Neurofibrillary tangles are evident in the brains of PSP, MCI and AD patients and correlate with cognitive loss
In PSP patients, large numbers of tau tangles are found in the areas of brain degeneration (Burn and Lees, 2007) and these areas of brain loss directly relate to disease progression (Paviour et al. 2006). Regional mapping of the areas of tangle build up suggest that it is the tau protein deposits in the frontal cortex basal ganglia and brain stem that is responsible for both the movement and cognitive deficits seen in these patients (Bak, 2011). Markesbery et al. (2006) found that neurofibrillary tangles were significantly elevated in all four ventromedial temporal lobe structures in patients with mild cognitive impairment (MCI) patients and early AD compared to subjects with normal cognition. This comparison revealed a relative increase of tangles in frontal and temporal lobes, amygdala and subiculum in the MCI and AD patients. The change in cognitive memory performance in normal subjects, MCI and early AD patients appeared to correlate with tangles in the hippocampal CA1 region and the entorhinal cortex. A study by Petersen et al. (2006) independently found that tangles correlated best with the degree of clinical impairment in aMCI patients, and the brain structure most affected was the medial temporal lobe structure which may account for memory impairment.
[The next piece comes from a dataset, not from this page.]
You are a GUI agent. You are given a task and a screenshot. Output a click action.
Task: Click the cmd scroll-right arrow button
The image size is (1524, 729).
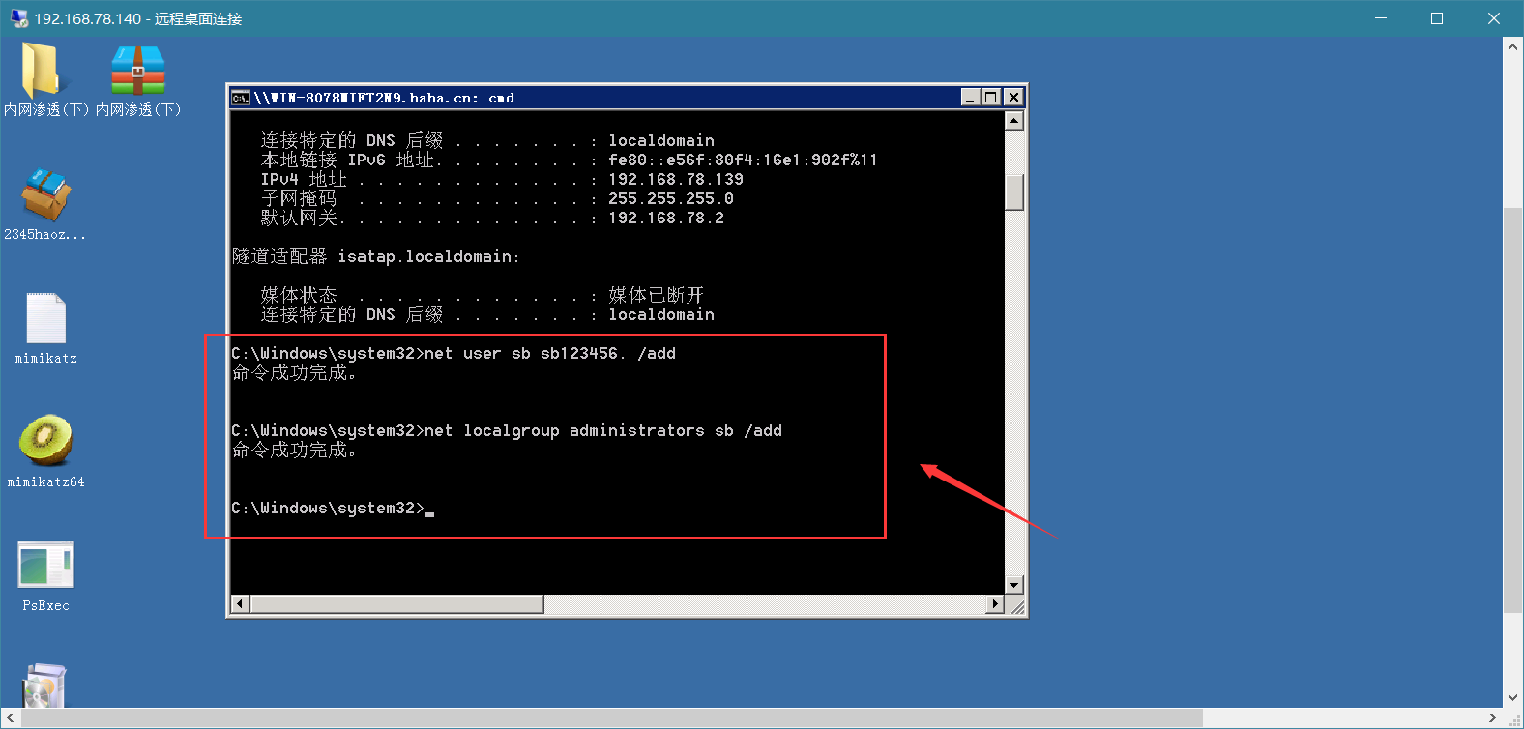(995, 604)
Neurofibrillary tangles can cause neurodegeneration in the absence of plaques
A number of neurodegenerative disorders, known collectively as tauopathies, show a build-up of tangles in the absence of amyloid plaques. These conditions (including PSP, Pick’s disease and frontotemporal dementia) show a progressive accumulation of filamentous tau aggregates leading to brain dysfunction and degeneration (5. Lee et al, Ann Rev Neurosci, 2001). Tangles are therefore a critical element of neurodegeneration in various conditions, including AD and those where amyloid beta plays no role.